The kids went to the Radley Place to try to get Boo Radley to come out.

Scout and Jem had always been interested in Boo Radley, but Dill was obsessed.  He seemed to believe that Boo Radley was just misunderstood, and if they sat down and talked to him everything would be all right.

Dill said, “We’re askin‘ him real politely to come out sometimes, and tell us what he does in there—we said we wouldn’t hurt him and we’d buy him an ice cream.”

…“It’s my idea. I figure if he’d come out and sit a spell with us he might feel better.” (Ch. 5)

Scout thinks Dill is crazy.  She has bought into the idea that Boo Radley is a monster.  Dill has a more sophisticated view of him.  He still has childish ideas, but he seems to want to see Boo Radley and help him, rather than being afraid of him.

Jem and Dill’s plan is to use a fishing pole to get a note to Boo Radley.

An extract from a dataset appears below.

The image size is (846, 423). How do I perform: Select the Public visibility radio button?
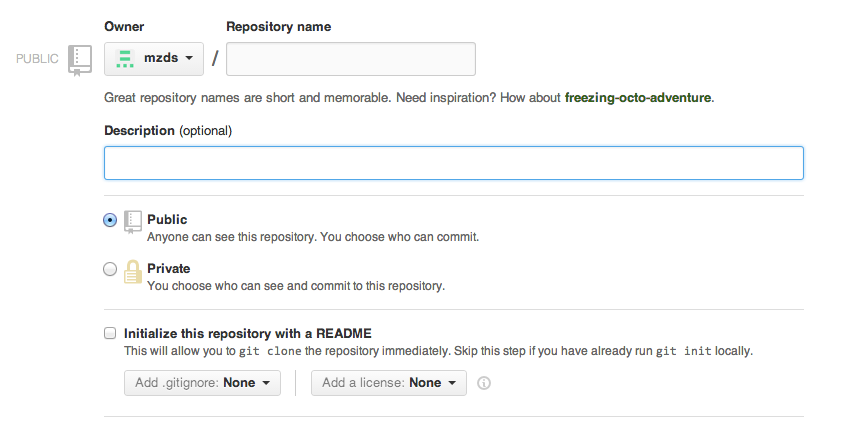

“I’m goin‘ around to the side of the house,” said Jem. “We looked yesterday from across the street, and there’s a shutter loose. Think maybe I can make it stick on the window sill, at least.” (Ch. 5)

The trick doesn’t exactly work.  Jem thinks that because it is dark no one will be able to see them.  Atticus walks up in the middle of it, and Jem has to stop. They hear someone laughing as Jem runs off, and he loses his pants.  The children tell the adults that they were playing strip poker with matches, and Atticus tells Jem to get his pants.

Jem does not want Atticus to find out that he was at the Radley place, because Atticus has repeatedly told them to leave Boo Radley alone.  He sneaks back later to get his pants, and finds them removed from the fence and sewn up.  Jem realizes that Boo was reaching out to him, trying to help him.